This piece was reprinted by OpEd News with permission or license. It may not be reproduced in any form without permission or license from the source.
Reprinted from Alternet
On Monday, the country watched as a band of outside agitators descended on the streets of Baltimore, attacked locals with blunt force, intimidated innocent bystanders, and even threw rocks at native residents. Every day, these gun-toting rogues come from as far as New Jersey and Pennsylvania to intimidate the good people of Baltimore, forcing communities to cower under the threat of violence. The agitators are known for their menacing dark blue garb, hostile behavior and gangland-style codes of secrecy and silence. Though many of these ruffians have attempted to conceal their identities from their victims, they can be easily spotted by the badges that signify membership in the widely feared Baltimore Police Department.
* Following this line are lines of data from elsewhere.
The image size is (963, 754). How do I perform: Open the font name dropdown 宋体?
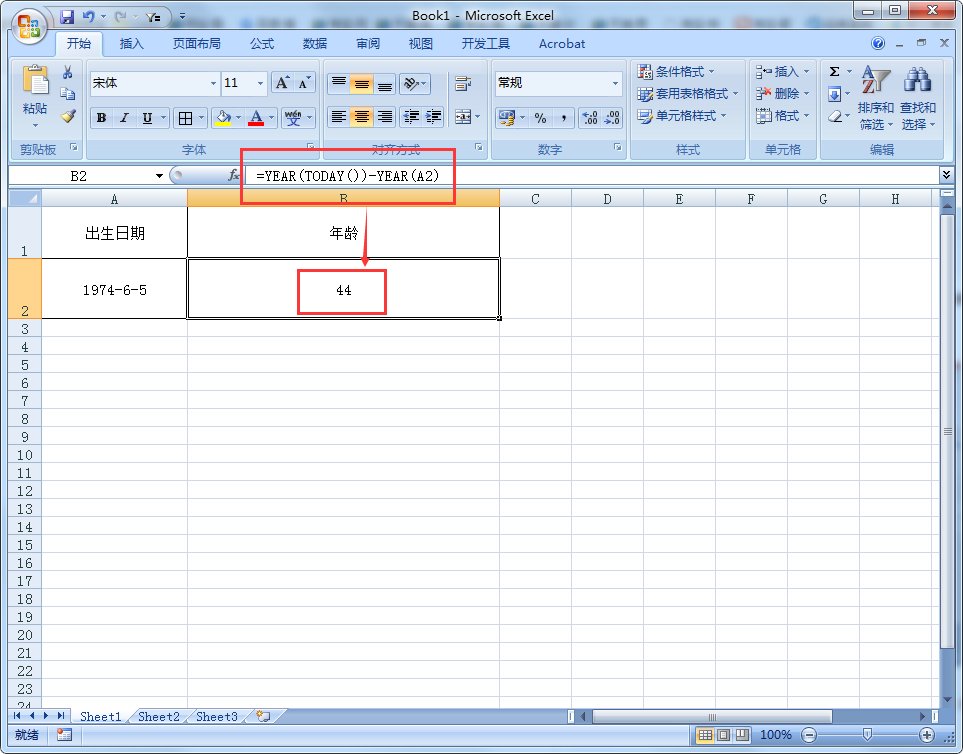pyautogui.click(x=213, y=84)
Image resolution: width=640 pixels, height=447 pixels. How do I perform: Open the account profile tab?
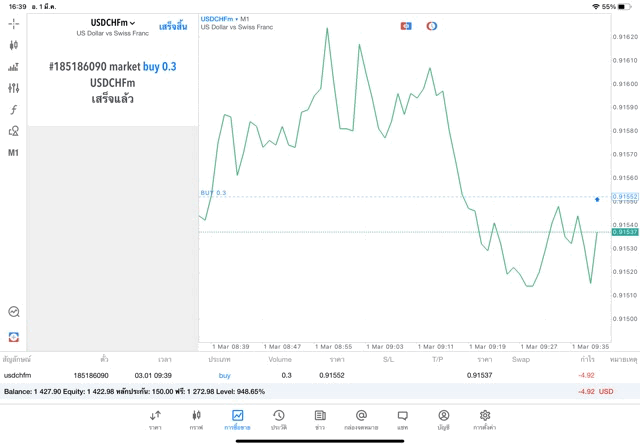click(x=443, y=419)
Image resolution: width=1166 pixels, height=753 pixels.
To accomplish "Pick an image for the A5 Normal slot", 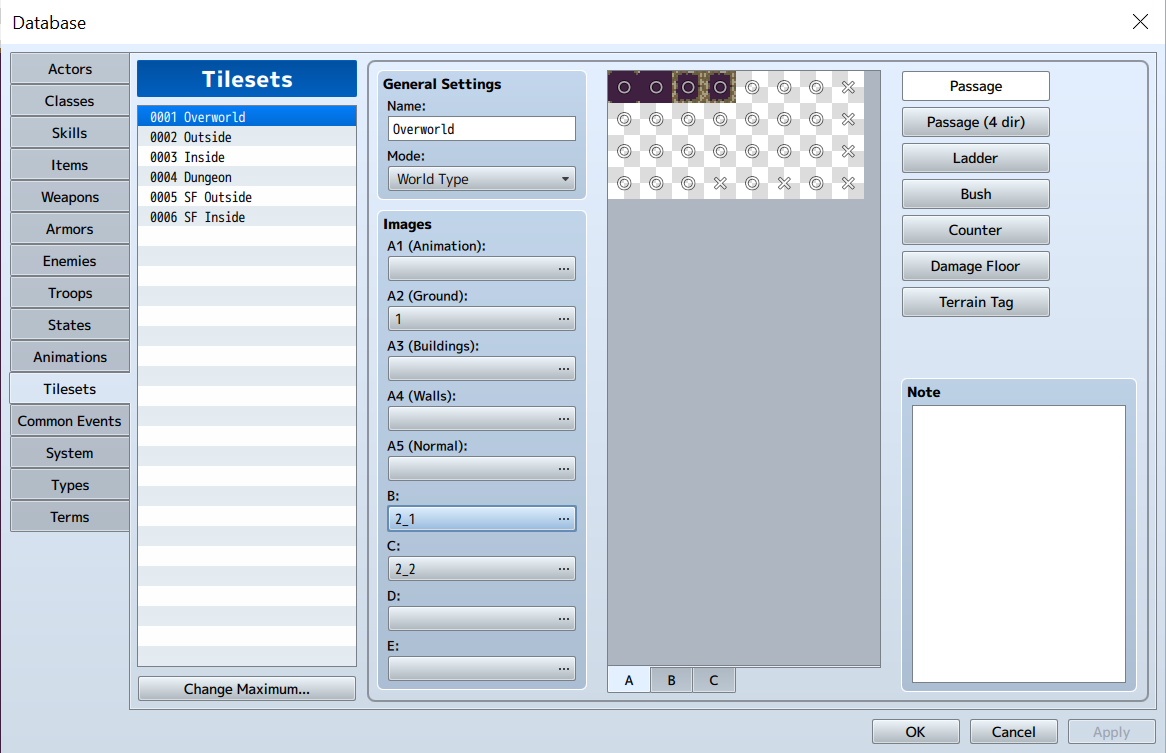I will coord(566,468).
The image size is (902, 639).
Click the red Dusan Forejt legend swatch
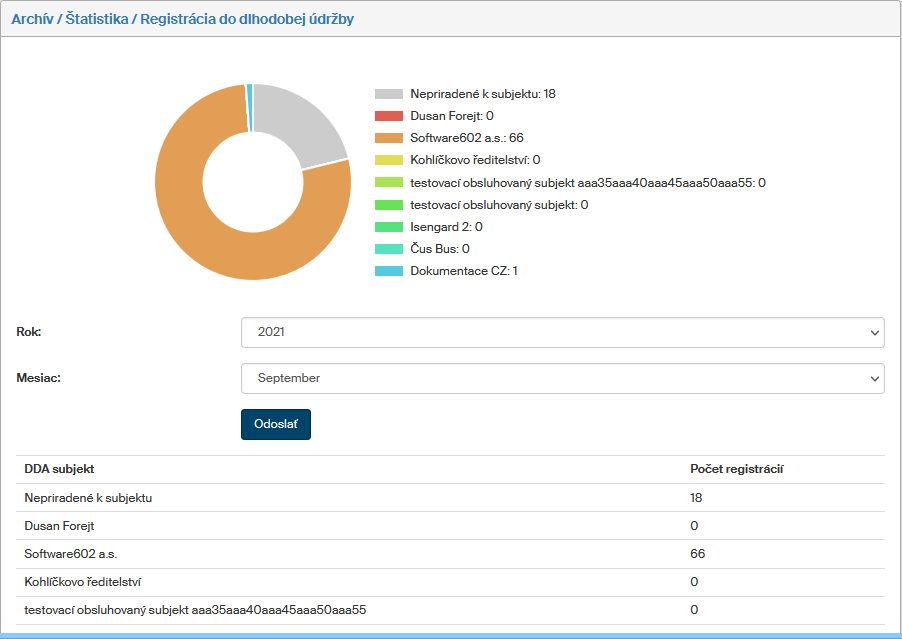(389, 116)
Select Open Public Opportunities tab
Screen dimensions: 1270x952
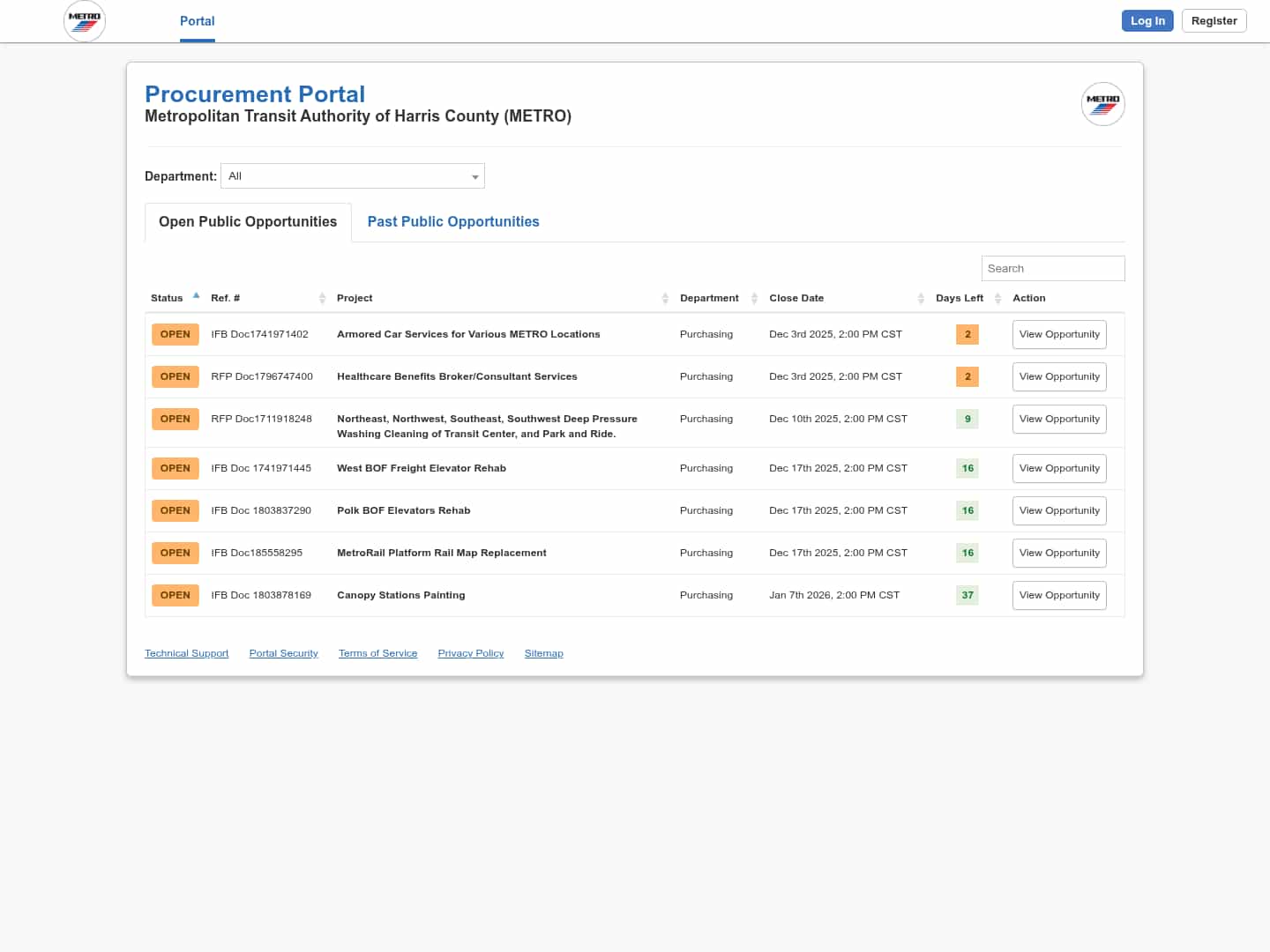248,222
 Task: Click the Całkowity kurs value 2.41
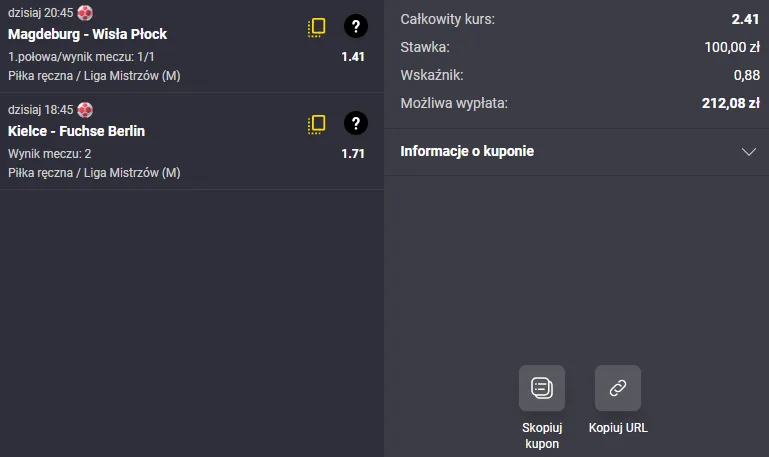point(745,19)
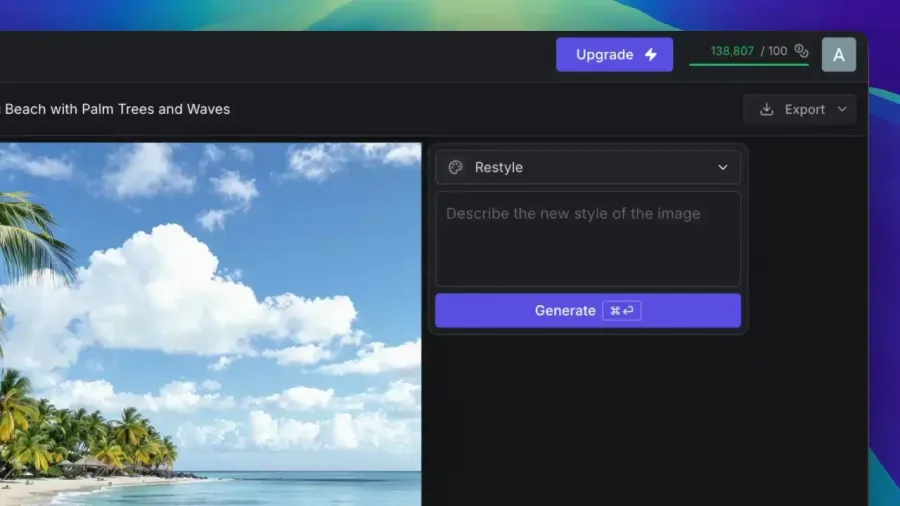Click the keyboard shortcut badge on Generate
The width and height of the screenshot is (900, 506).
(x=621, y=311)
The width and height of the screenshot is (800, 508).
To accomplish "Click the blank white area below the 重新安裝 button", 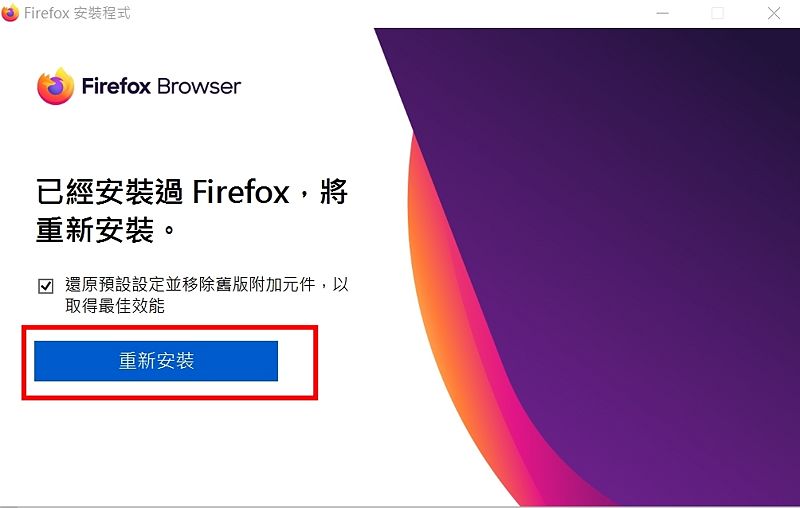I will click(168, 449).
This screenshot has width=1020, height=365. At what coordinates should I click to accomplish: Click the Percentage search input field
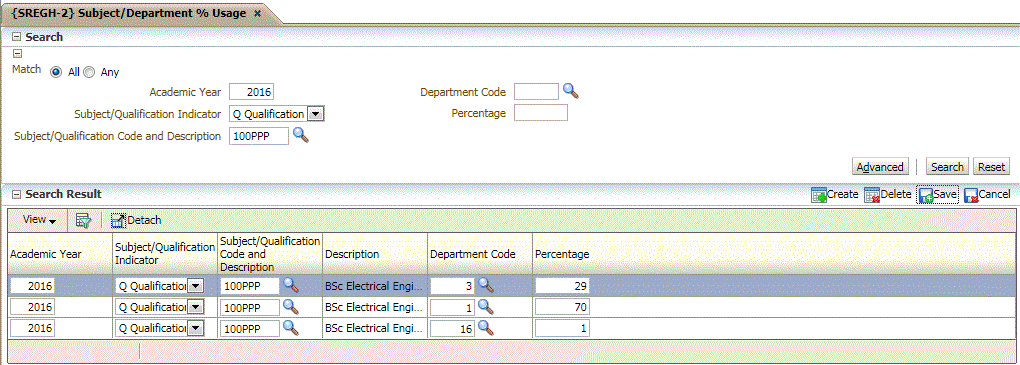tap(541, 113)
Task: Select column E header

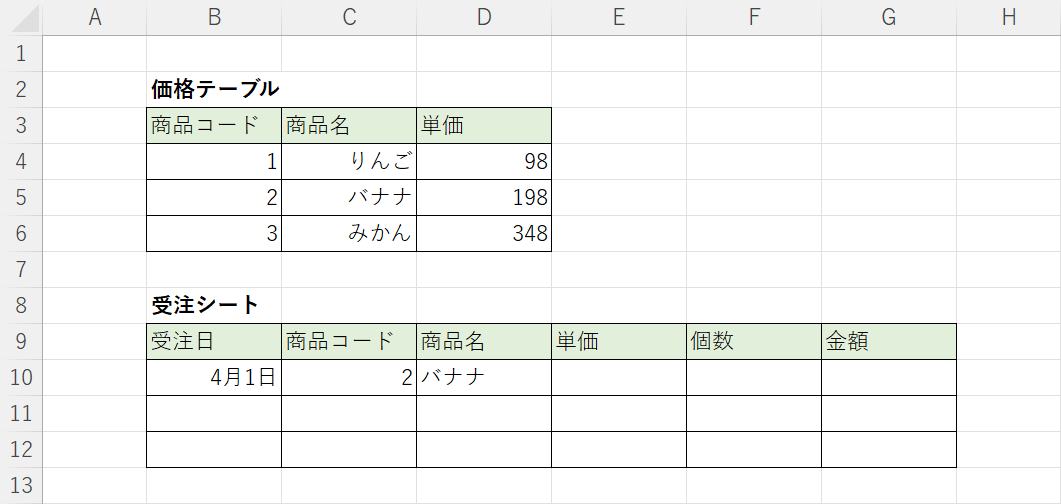Action: [x=619, y=17]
According to data posted on the city of Baltimore's OpenBaltimore website in 2012, over 70 percent of Baltimore Police Department officers live outside city limits, with at least 10 percent living over state lines, in places as far away as New Jersey and Pennsylvania. By contrast, almost all of those arrested in ongoing protests sparked by the police killing of the unarmed Baltimorean Freddie Gray reside firmly within the city. These facts were apparently lost on Baltimore Mayor Stephanie Rawlings-Blake when she blamed "outside forces" for all the looting of local businesses and attacks on cops. Similarly, the Baltimore Police Department claimed that "outside agitators continue to be the instigators behind acts of violence and destruction," even as it conceded in the same statement that "the vast majority of arrests reflect local residency." No evidence of outside agitation was produced by the mayor or the police, and none was demanded by much of the media covering the ongoing troubles.
This week's scenes of mostly white cops battling the African-American youth of Baltimore captured a legacy of deeply entrenched racism that stretches back to Maryland's Antebellum days. Though Maryland ended the slave trade in 1783, over 40,000 slaves remained in bondage in its Eastern Shore, near the border of Virginia, until Emancipation Day.